Display each line of the data below that contains the string "screenshot", copied in full. Treat matches as case-sensitive.

→ **MATERIAL PROVIDED**:
--- Start ---
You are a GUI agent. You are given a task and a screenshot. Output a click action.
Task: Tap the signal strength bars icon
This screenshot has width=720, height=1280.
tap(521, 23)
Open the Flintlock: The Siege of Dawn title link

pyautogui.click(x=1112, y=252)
--- End ---
→ **SOLUTION TO THIS EXERCISE**:
You are a GUI agent. You are given a task and a screenshot. Output a click action.
This screenshot has width=720, height=1280.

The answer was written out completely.